Nos chiffres corroborent son analyse. Quand on demande aux cégépiens de choisir leur langue préférée en musique ou en cinéma, la réponse «ça m'est égal» se classe deuxième (29%). Et en musique, la proportion d'indifférents augmente d'année en année, selon l'Enquête sur les pratiques culturelles du ministère de la Culture du Québec.

«Les jeunes de la nouvelle génération se définissent comme des citoyens du monde, observe Gilles Pronovost, sociologue retraité de l'UQTR et auteur de plusieurs études sur les jeunes. Leurs goûts n'ont plus de frontières.»

Faut-il en conclure que les jeunes aiment moins la culture en français? Oui, répondent la majorité des cégépiens rencontrés. «Il y a plus de variétés en anglais, je trouve», explique Maxime Couillard, 17 ans, du cégep de Terrebonne. «J'aime mieux la musique en anglais parce que je ne comprends pas les paroles. En français, les textes n'ont pas toujours beaucoup d'allure», ajoute son ami Paige Ouellet.

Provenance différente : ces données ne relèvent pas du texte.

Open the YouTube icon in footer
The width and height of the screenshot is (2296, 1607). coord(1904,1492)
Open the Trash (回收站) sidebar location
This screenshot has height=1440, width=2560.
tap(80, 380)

Pour pouvoir juger de la culture en français, il faut la connaître. C'est une des sources du problème, selon Jacques Roy, prof de sociologie au cégep de Sainte-Foy et chercheur à l'observatoire Jeunes et Société. «Avec l'internet, on assiste à une prolifération de l'offre. Les productions québécoises sont noyées là-dedans.»

Développer le goût

Que faire? Miser sur la demande (c'est-à-dire le public), répète Simon Brault, président de Culture Montréal, vice-président du Conseil des arts du Canada et directeur général de l'École nationale du théâtre.

«Depuis 50 ans, on subventionne presque seulement l'offre. Très peu de choses ont été faites pour amener le public aux oeuvres. Je l'explique dans mon essai Le facteur C. Avec l'immigration, c'est devenu plus important que jamais d'intéresser les jeunes à notre culture. Et il faut commencer dès le début, à l'école.»

Il estime que la situation est urgente. Même si le Québec exporte proportionnellement plus sa culture que les autres provinces canadiennes, il reste très dépendant de son marché intérieur. Et ce marché peine de plus en plus à faire vivre ses créateurs, remarque-t-il. «J'en parlais avec mon fils (Philippe, contrebassiste et arrangeur de Pierre Lapointe, notamment). Il me dit qu'aujourd'hui il travaille trois fois plus qu'avant, pour trois fois moins.» Les chiffres de l'Observatoire de la culture et des communications résument bien le problème. Les spectacles en anglais deviennent plus nombreux, surtout dans les petites et moyennes salles. Et les billets coûtent plus cher. Résultat: les spectacles québécois écopent. De 2005 à 2008, les recettes des ventes de billets des artistes anglophones ont bondi de 115%. Pendant ce temps, celles des spectacles francophones ont chuté de 29%.

Et ailleurs? Un phénomène similaire s'observe en France. Plus les Français sont jeunes, plus ils sont susceptibles de préférer la musique anglophone ou le cinéma américain, révèle une enquête publiée l'automne dernier par le ministère de la Culture de nos cousins. « Le jeune Français ne vit pas dans une société dont la culture est menacée; le jeune Québécois, oui, commente Jacques Beauchemin. Chez nous, les effets à long terme de cette tendance sont corrosifs. C'est la singularité québécoise qui s'étiole.»